Class CollationData

java.lang.Object
com.ibm.icu.impl.coll.CollationData

public final class CollationData extends Object
Collation data container. Immutable data created by a CollationDataBuilder, or loaded from a file, or deserialized from API-provided binary data. Includes data for the collation base (root/default), aliased if this is not the base.
  • Field Details

    • REORDER_RESERVED_BEFORE_LATIN

      static final int REORDER_RESERVED_BEFORE_LATIN
      See Also:
    • REORDER_RESERVED_AFTER_LATIN

      static final int REORDER_RESERVED_AFTER_LATIN
      See Also:
    • MAX_NUM_SPECIAL_REORDER_CODES

      static final int MAX_NUM_SPECIAL_REORDER_CODES
      See Also:
    • EMPTY_INT_ARRAY

      private static final int[] EMPTY_INT_ARRAY
    • JAMO_CE32S_LENGTH

      static final int JAMO_CE32S_LENGTH
      See Also:
    • trie

      Trie2_32 trie
      Main lookup trie.
    • ce32s

      int[] ce32s
      Array of CE32 values. At index 0 there must be CE32(U+0000) to support U+0000's special-tag for NUL-termination handling.
    • ces

      long[] ces
      Array of CE values for expansions and OFFSET_TAG.
    • contexts

      String contexts
      Array of prefix and contraction-suffix matching data.
    • base

      public CollationData base
      Base collation data, or null if this data itself is a base.
    • jamoCE32s

      int[] jamoCE32s
      Simple array of JAMO_CE32S_LENGTH=19+21+27 CE32s, one per canonical Jamo L/V/T. They are normally simple CE32s, rarely expansions. For fast handling of HANGUL_TAG.
    • nfcImpl

      public Normalizer2Impl nfcImpl
    • numericPrimary

      long numericPrimary
      The single-byte primary weight (xx000000) for numeric collation.
    • compressibleBytes

      public boolean[] compressibleBytes
      256 flags for which primary-weight lead bytes are compressible.
    • unsafeBackwardSet

      UnicodeSet unsafeBackwardSet
      Set of code points that are unsafe for starting string comparison after an identical prefix, or in backwards CE iteration.
    • fastLatinTable

      public char[] fastLatinTable
      Fast Latin table for common-Latin-text string comparisons. Data structure see class CollationFastLatin.
    • fastLatinTableHeader

      char[] fastLatinTableHeader
      Header portion of the fastLatinTable. In C++, these are one array, and the header is skipped for mapping characters. In Java, two arrays work better.
    • numScripts

      int numScripts
      Data for scripts and reordering groups. Uses include building a reordering permutation table and providing script boundaries to AlphabeticIndex.
    • scriptsIndex

      char[] scriptsIndex
      The length of scriptsIndex is numScripts+16. It maps from a UScriptCode or a special reorder code to an entry in scriptStarts. 16 special reorder codes (not all used) are mapped starting at numScripts. Up to MAX_NUM_SPECIAL_REORDER_CODES are codes for special groups like space/punct/digit. There are special codes at the end for reorder-reserved primary ranges.

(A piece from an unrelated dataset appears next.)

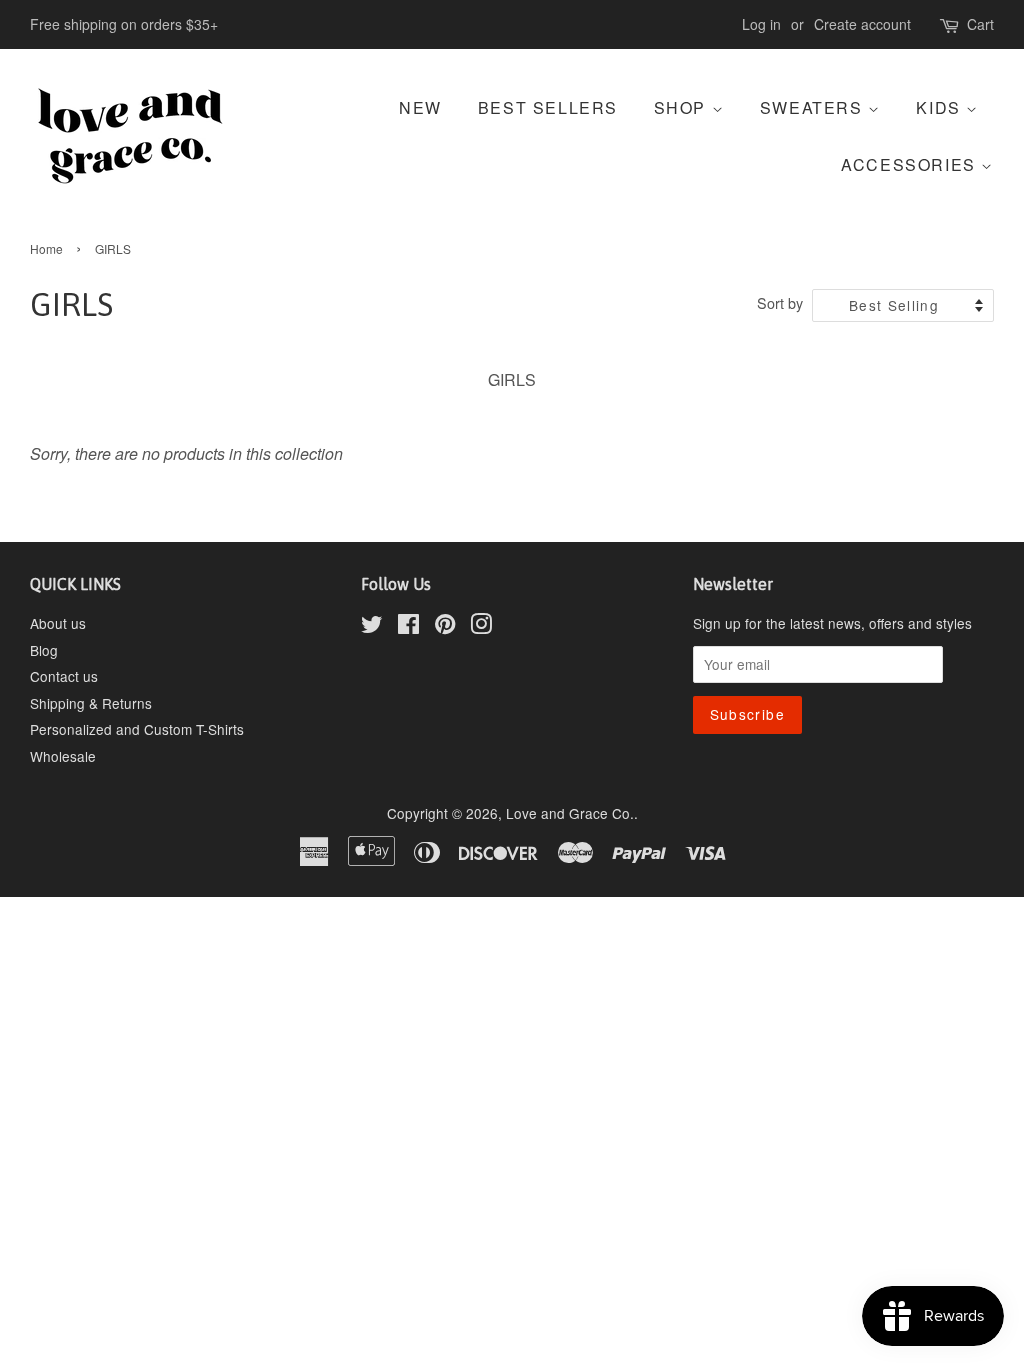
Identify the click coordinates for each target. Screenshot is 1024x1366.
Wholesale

      Multiple scripts may share a range and index, for example Hira invalid input: '&' Kana.

    • scriptStarts

      char[] scriptStarts
      Start primary weight (top 16 bits only) for a group/script/reserved range indexed by scriptsIndex. The first range (separators invalid input: '&' terminators) and the last range (trailing weights) are not reorderable, and no scriptsIndex entry points to them.
    • rootElements

      public long[] rootElements
      Collation elements in the root collator. Used by the CollationRootElements class. The data structure is described there. null in a tailoring.
  • Constructor Details

  • Method Details

    • getCE32

      public int getCE32(int c)
    • getCE32FromSupplementary

      int getCE32FromSupplementary(int c)
    • isDigit

      boolean isDigit(int c)
    • isUnsafeBackward

      public boolean isUnsafeBackward(int c, boolean numeric)
    • isCompressibleLeadByte

      public boolean isCompressibleLeadByte(int b)
    • isCompressiblePrimary

      public boolean isCompressiblePrimary(long p)
    • getCE32FromContexts

      int getCE32FromContexts(int index)
      Returns the CE32 from two contexts words. Access to the defaultCE32 for contraction and prefix matching.
    • getIndirectCE32

      int getIndirectCE32(int ce32)
      Returns the CE32 for an indirect special CE32 (e.g., with DIGIT_TAG). Requires that ce32 is special.
    • getFinalCE32

      int getFinalCE32(int ce32)
      Returns the CE32 for an indirect special CE32 (e.g., with DIGIT_TAG), if ce32 is special.
    • getCEFromOffsetCE32

      long getCEFromOffsetCE32(int c, int ce32)
      Computes a CE from c's ce32 which has the OFFSET_TAG.
    • getSingleCE

      long getSingleCE(int c)
      Returns the single CE that c maps to. Throws UnsupportedOperationException if c does not map to a single CE.
    • getFCD16

      int getFCD16(int c)
      Returns the FCD16 value for code point c. c must be >= 0.
    • getFirstPrimaryForGroup

      long getFirstPrimaryForGroup(int script)
      Returns the first primary for the script's reordering group.
      Returns:
      the primary with only the first primary lead byte of the group (not necessarily an actual root collator primary weight), or 0 if the script is unknown
    • getLastPrimaryForGroup

      public long getLastPrimaryForGroup(int script)
      Returns the last primary for the script's reordering group.
      Returns:
      the last primary of the group (not an actual root collator primary weight), or 0 if the script is unknown
    • getGroupForPrimary

      public int getGroupForPrimary(long p)
      Finds the reordering group which contains the primary weight.
      Returns:
      the first script of the group, or -1 if the weight is beyond the last group
    • getScriptIndex

      private int getScriptIndex(int script)
    • getEquivalentScripts

      public int[] getEquivalentScripts(int script)
    • makeReorderRanges

      void makeReorderRanges(int[] reorder, UVector32 ranges)
      Writes the permutation of primary-weight ranges for the given reordering of scripts and groups. The caller checks for illegal arguments and takes care of [DEFAULT] and memory allocation.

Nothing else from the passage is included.